Омон Хатамов. Август 2008
– Откуда ты знаешь про брата Вахтанга? – спросила Васико.
Этот вопрос волновал ее больше всего.
– Тебе, кто-то сболтнул?
Что я мог сказать? Что ходил и собирал по городу сплетни?
– Я здесь никого не знаю. И ни с кем не общаюсь. Два дня, вообще, сидел взаперти, пока ты пропадала у Кантемира? Лучше скажи, понравилось тебе или нет? Я про писанину.
– Писанина понравилась, – призналась Васико, – Только зря ты девушку моим именем назвал. И непонятно зачем ты сделал ее людоедкой? Странно.
Стало ясно, мои опусы не произвели впечатления. И от этого сделалось грустно. Я испытал сильнейшее разочарование. Более сильное, чем, если бы выяснилось, что я ей абсолютно безразличен.
Интересная комбинация переживаний наблюдалась. Получалось, что я готов спустить шашни на стороне, но не могу смириться с равнодушием к продукту моей графоманской страсти. Я смог примириться с иронией судьбы, очутившись в постели Васико один, тогда как мечтал очутиться в ней вместе с нею. Но с непониманием моего таланта примириться оказалось невозможно. И получалось, что несколько измаранных чернилами листов для меня значат больше, чем ее ко мне отношение.

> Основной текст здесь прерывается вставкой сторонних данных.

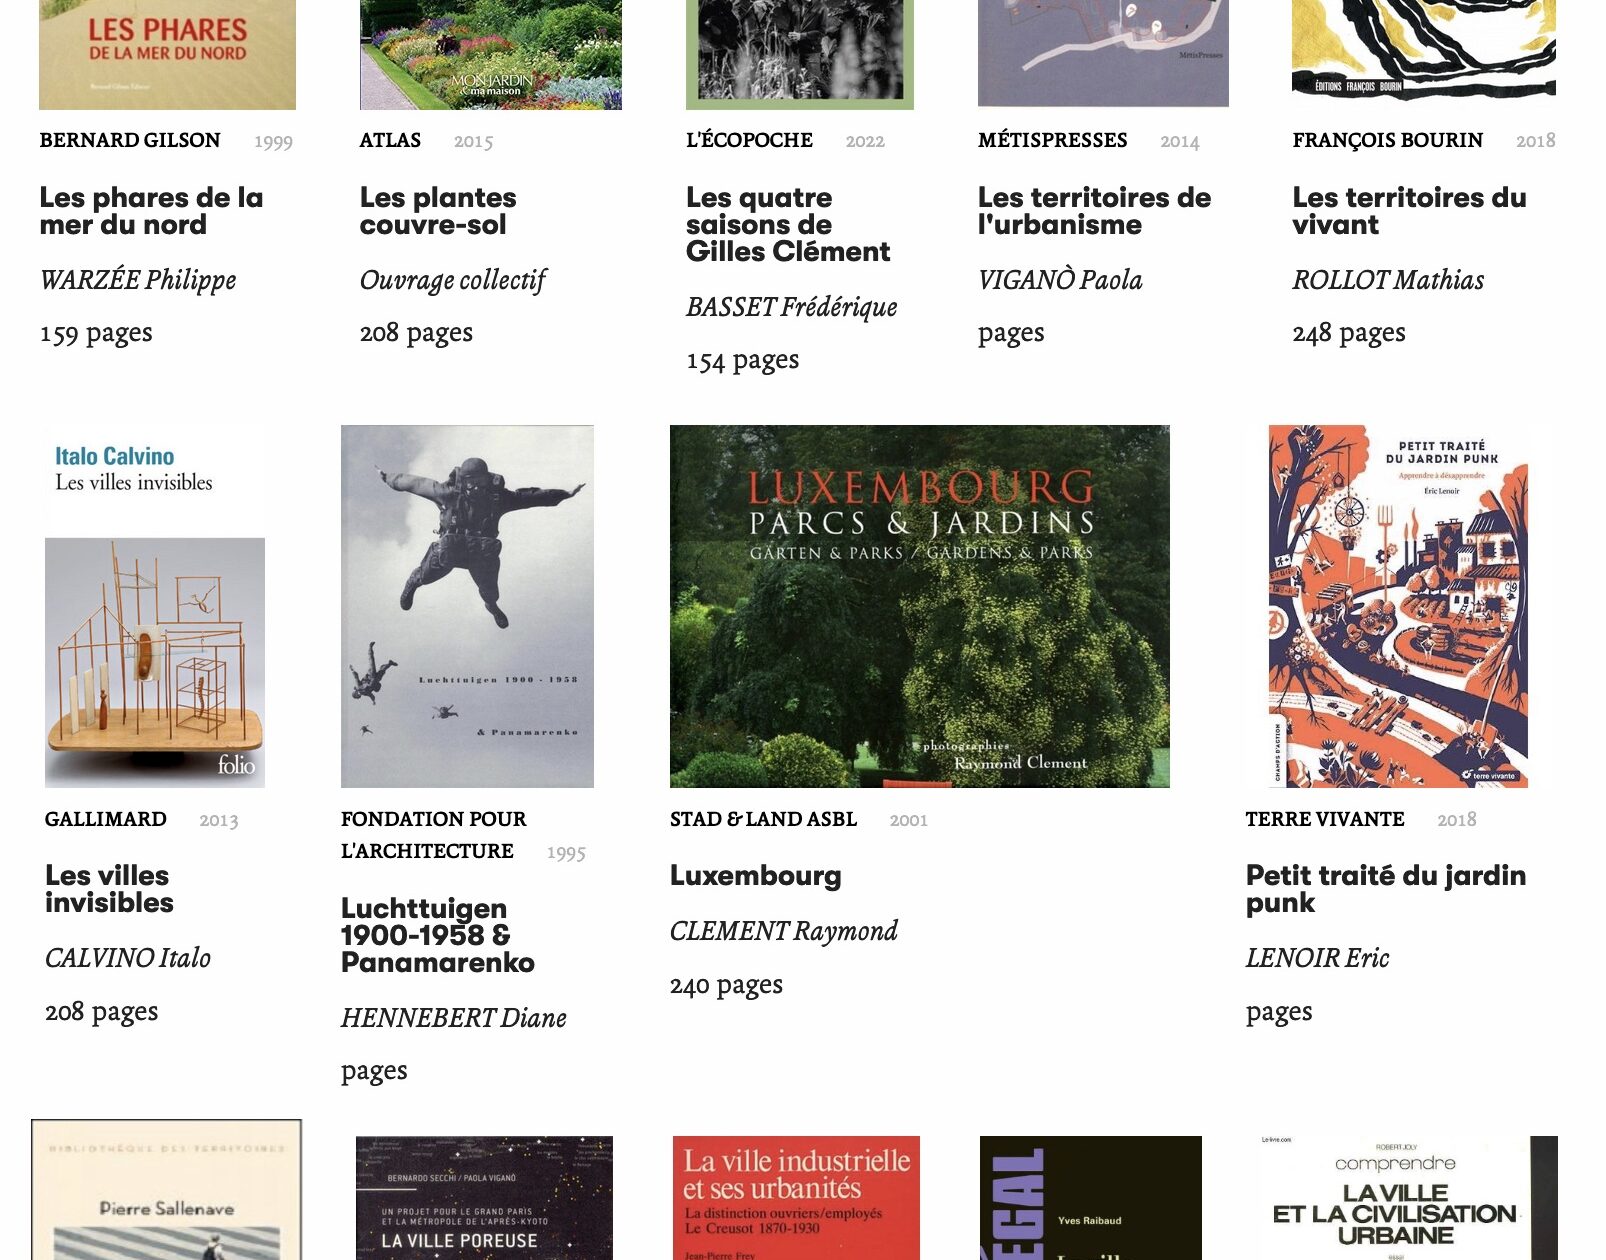Open Les quatre saisons de Gilles Clément
This screenshot has height=1260, width=1606.
coord(788,224)
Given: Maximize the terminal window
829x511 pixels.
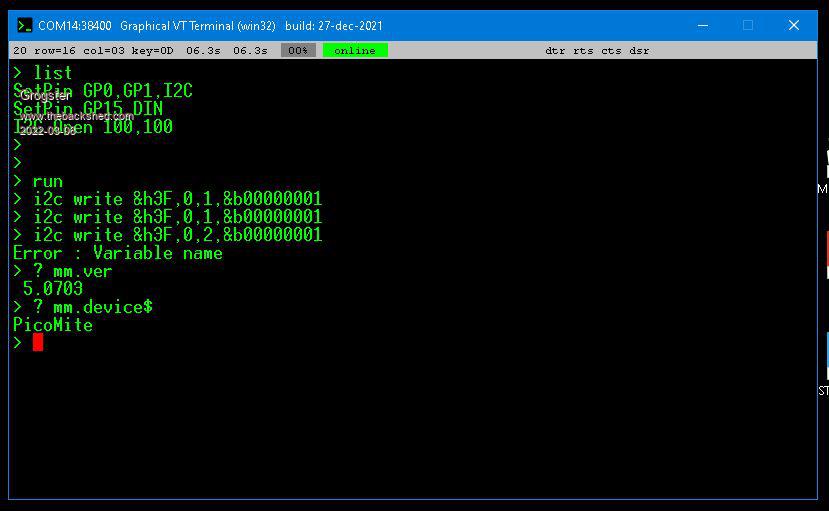Looking at the screenshot, I should 747,25.
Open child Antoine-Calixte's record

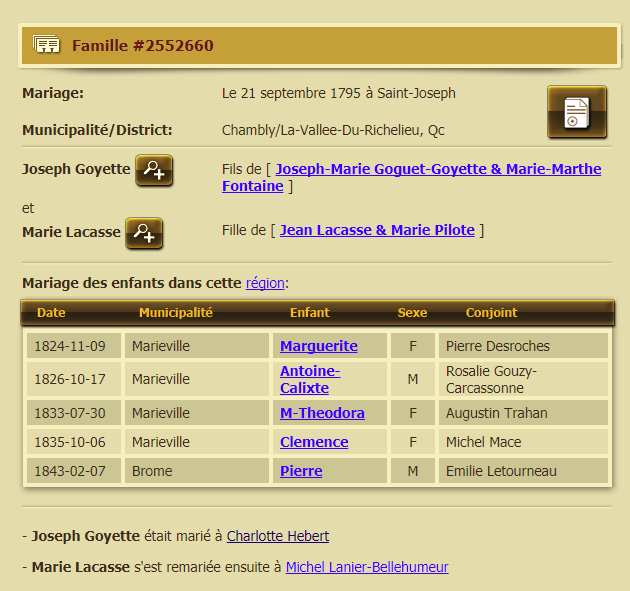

Два дня трудов были подобны акту творения. Бог создал мир, а я накропал свой на бумаге и заселил его рожденными в моей голове персонажами. Я создал свой мир в потугах, в муках, подобных родовым. Пусть то, что я выдал, полная галиматья, но мать любит и уродца, рожденного ею. И всякая мать любит своего ребенка больше, чем самоё себя. Можно обидеть ее, но нельзя покушаться на ее чадо. Я бы простил Васико все: и шашни, и измену, и что угодно, если бы она просто похвалила моего ребенка, если бы искренне, без притворства восхитилась тем, что я написал. Но восторгов не было, и добрых слов я не услышал. Я был унижен и оскорблен.
У Кантемира я сидел надутый, как индюк. Он глянул на меня и поинтересовался:
– Что за кисляк? Не написал, что ли?
Васико передала ему то, что утром сама же набрала на компьютере с исписанных мною листков.
– А что так мало? – Кантемир взвесил в руке тонкую стопку, скрепленную стиплером.
– Две главы. Как договаривались, – напомнил я.
– Маленькие, – Кантемир перелистал страницы.
– Одиннадцатым шрифтом.
– Ну, ладно, – сказал он примирительно и поинтересовался у Васико. – И как?
– Нормально, – ответила она.
Кантемир с сомнением еще раз прошелестел листами. Бросил стопку на стол.
– Ну, нормально, так нормально, – согласился он. – Вечером покажу специалисту. Он разберется.
– А сами? – удивился я. – Вы что, не будете читать?
– А зачем? – в свою очередь удивился Кантемир. – Я в этом ничего не смыслю. Я не писатель. А специалист он в газете работает – редактор – много всякого перечитал, сам пишет. Вот он глянет на твое «писсэ» и расскажет мне, что ты насочинял.
– А аванс?
Кантемир всплеснул руками.
– Ты вымогатель, нохчи! – он воззрился на меня с искренним недоумением. – Сколько? – спросил у Васико.
– Ну, хотя бы тысяч сто.
– Что? – Кантемир аж на ноги вскочил от ее нахальства. – Хотя бы? Да у меня мастера спорта столько не получают! Ты что, Васо, совсем рехнулась?
Он отсчитал мне тридцать тысяч, всучил и замахал на меня руками.
– Давай, иди. Пиши, работай… не мозоль мне глаза!
Я покинул его дом переполненный гневом и негодованием. Тридцать тысяч в моем кармане жгли мне ляжку, как тридцать серебряников жгли душу Искариота.
А Васико осталась.
Примчавшись к ней, я не стал долго терзаться переживаниями. Я уже знал, что надо делать, когда на душе скребут кошки. Я сел за стол. Взял ручку, положил перед собой бумагу. И сердобольная муза снизошла ко мне.
В тот вечер я написал о том, как, спасая самое ценное, теряешь то, что не имеет цены. Я написал о том, как в смертельном бою Амир Тимур Тарагай спас свою славу, но потерял нечто большее – жизнь своего возлюбленного сына.